Şirkete ilk başladığından beri sarı kart olayının varlığından haberdardı. Sarı kartın anlamı uyarıdan çok alçalışın başladığını haber veren bir alarma daha yakındı. Bir kez sarı kart alınca dünyanın yıkılması gibi büyük bir olay olmadıkça başlayan bu alçalışı durdurmak imkânsızdı. Yona sarı kartın posta, elektronik posta veya kurye yoluyla geleceğini düşünmüştü ama aslında sarı kart öyle gelen bir şey değildi. Son derece belirsiz ve kurnazca ama alıcının iş hayatında gerçek bir kriz hissedeceği şekilde ortaya çıkıyordu. Sarı kart alan kişinin önünde iki yol vardı: değişen çalışma koşullarında var gücüyle çalışmak ya da rahatsızlığını dile dökmek. Bir anda düştüğü yeni pozisyonunda beş yıl boyunca inatla sabrettikten sonra eski pozisyonuna geri dönen biri olmuştu.

O zamanlar altında çalışan personel şimdi onun üstü olmuştu. Eski pozisyonuna dönmüştü ama bu da pek uzun sürmemişti. Hastalanmıştı. Belki de sarı kartın sebep olduğu şok ve geçirdiği o çalkantılı beş yıl sebep olmuştu beyninde tümör oluşmasına. Yona bu kişinin kim olduğunu bilmiyordu. “Yan şubenin müdürü” diye ortalıkta dolaşan bir hikâyeydi. Yona son zamanlarda işe her gidişinde kendini şirkete tesadüfen girmiş bir karahindiba tohumu gibi hissediyordu. Oturduğu yer kesinlikle kendi yeriydi ama sanki sadece o günlüğüne emaneten oturuyormuş gibi garip hissediyordu.

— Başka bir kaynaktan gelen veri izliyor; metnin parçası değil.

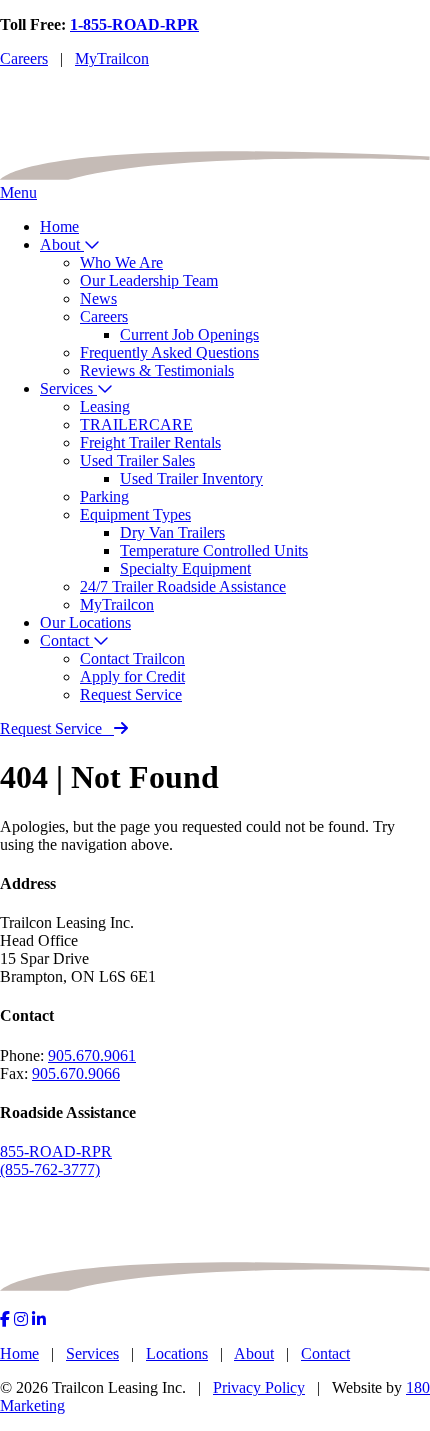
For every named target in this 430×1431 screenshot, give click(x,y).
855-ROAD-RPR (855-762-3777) (56, 1160)
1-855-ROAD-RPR (134, 24)
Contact (66, 640)
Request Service (131, 694)
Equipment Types (135, 514)
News (98, 298)
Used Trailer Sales (137, 460)
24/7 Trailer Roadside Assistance (183, 586)
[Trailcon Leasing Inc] (215, 174)
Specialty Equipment (185, 568)
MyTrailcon (112, 58)
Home (59, 226)
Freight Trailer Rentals (150, 442)
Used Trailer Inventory (191, 478)
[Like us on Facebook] (5, 1319)
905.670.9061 (92, 1055)
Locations (177, 1353)
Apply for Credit (132, 676)
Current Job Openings (189, 334)
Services (68, 388)
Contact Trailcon (132, 658)
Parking (104, 496)
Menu (18, 192)
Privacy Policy (259, 1387)
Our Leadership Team (149, 280)
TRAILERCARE (136, 424)
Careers (24, 58)
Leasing (105, 406)
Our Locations (85, 622)
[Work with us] (39, 1319)
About (62, 244)
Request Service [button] (51, 728)
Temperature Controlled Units (214, 550)
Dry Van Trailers (172, 532)
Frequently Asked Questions (169, 352)
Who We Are (121, 262)
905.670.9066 (76, 1073)
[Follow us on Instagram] (21, 1319)
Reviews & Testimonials (157, 370)
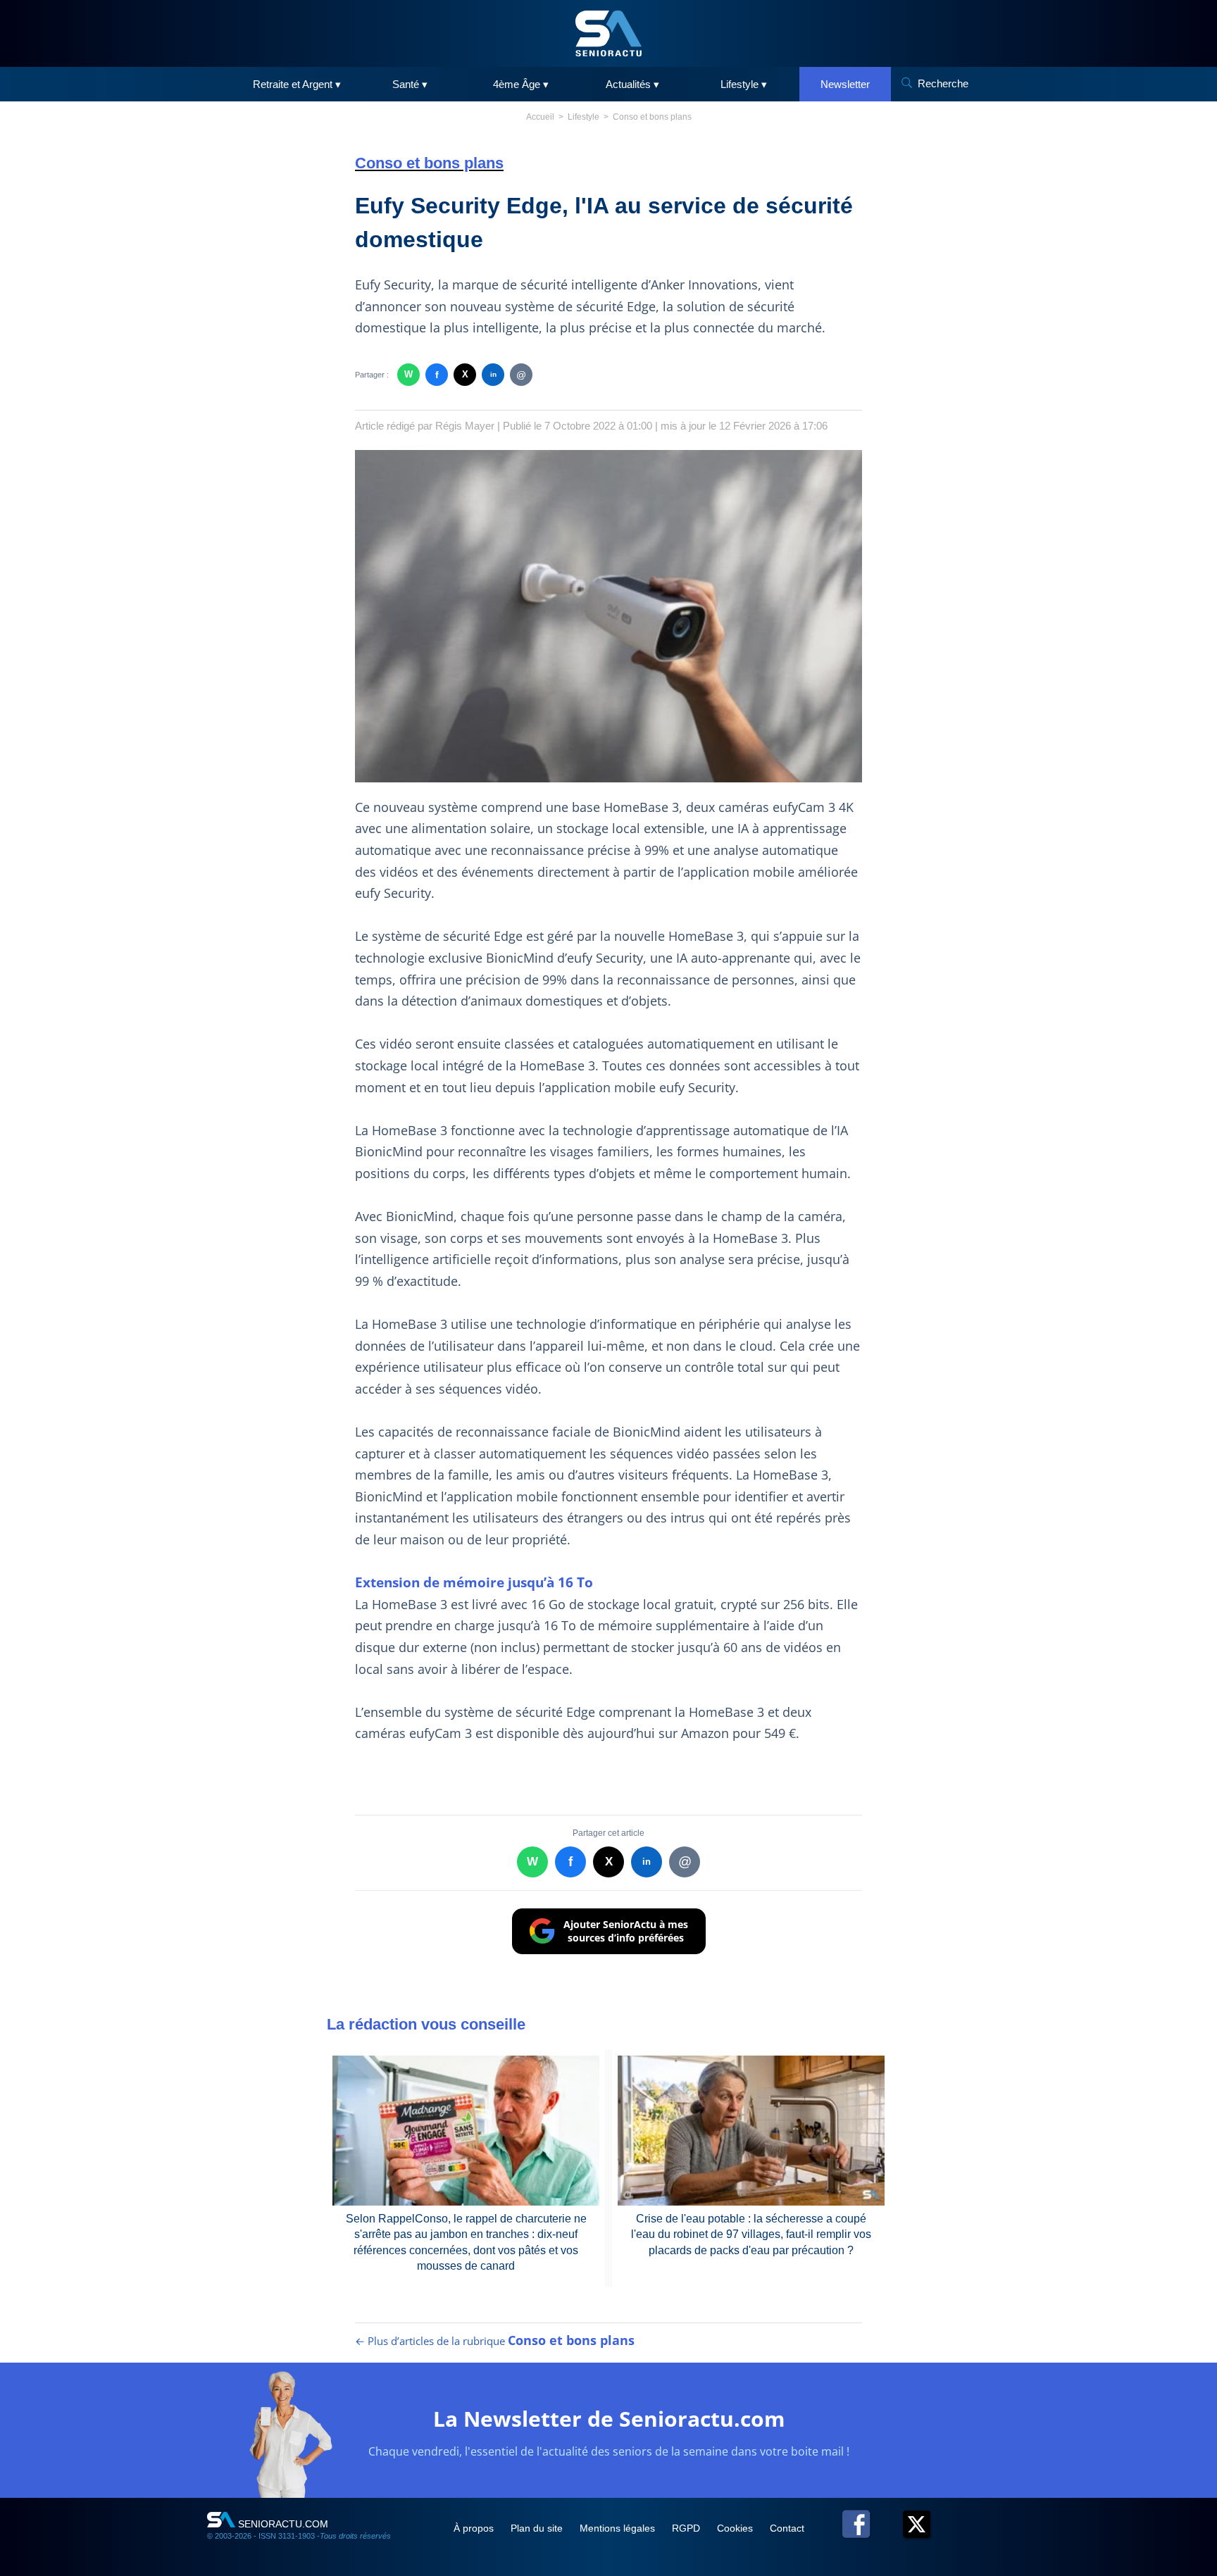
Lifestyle (583, 117)
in (493, 374)
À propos (475, 2528)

İşe yeni başlayan çalışanların dilenci gibi koridorda dolandığını gördükçe kendi yerine göz dikmişler gibi huzursuzlanıyordu. Çünkü tuvalette birkaç yakın arkadaşı bir şeylerden şikâyet ederken söylemişti Yona o sözleri. Diğerlerinin abartmadan içlerini döktükleri o konuşma Yona’nın söyledikleriyle ciddileşivermişti. Çöp kutusuna peçete atarcasına basit şeyler söyleyip birbirini dinleyen bu insanlar bir anda ciddiyete bürünüp Yona’ya sormuşlardı: “Seni rahatsız eden bir şey mi var?” Yona hemen toparlanıp konuyu kapatmıştı. Fakat aslında birkaç gün önce onu rahatsız eden bir şeyler olmuştu. Toplantı saatinde gittiğinde toplantı salonunda hiç kimse yoktu. Koridordan geçen astlarından biri gözlerini şaşkınlıkla açarak Yona’ya yaklaşmıştı. “Toplantı yok muydu?” Boş salondan çıkan Yona’nın sorusuna astı göz kırparak “Bugün faul ya” diye cevap vermişti. Yona “Faul mü?” diye sorunca astı “Öyleymiş” diye karşılık vermişti. “Faul” mü? Bu yeni bir kelime miydi acaba, yoksa bir şeyin kısaltması ya da bir jargon muydu? Bir düşününce önceki gün yan şubeye uğradığında da “Faul yüzünden böyle” dediklerini hatırladı.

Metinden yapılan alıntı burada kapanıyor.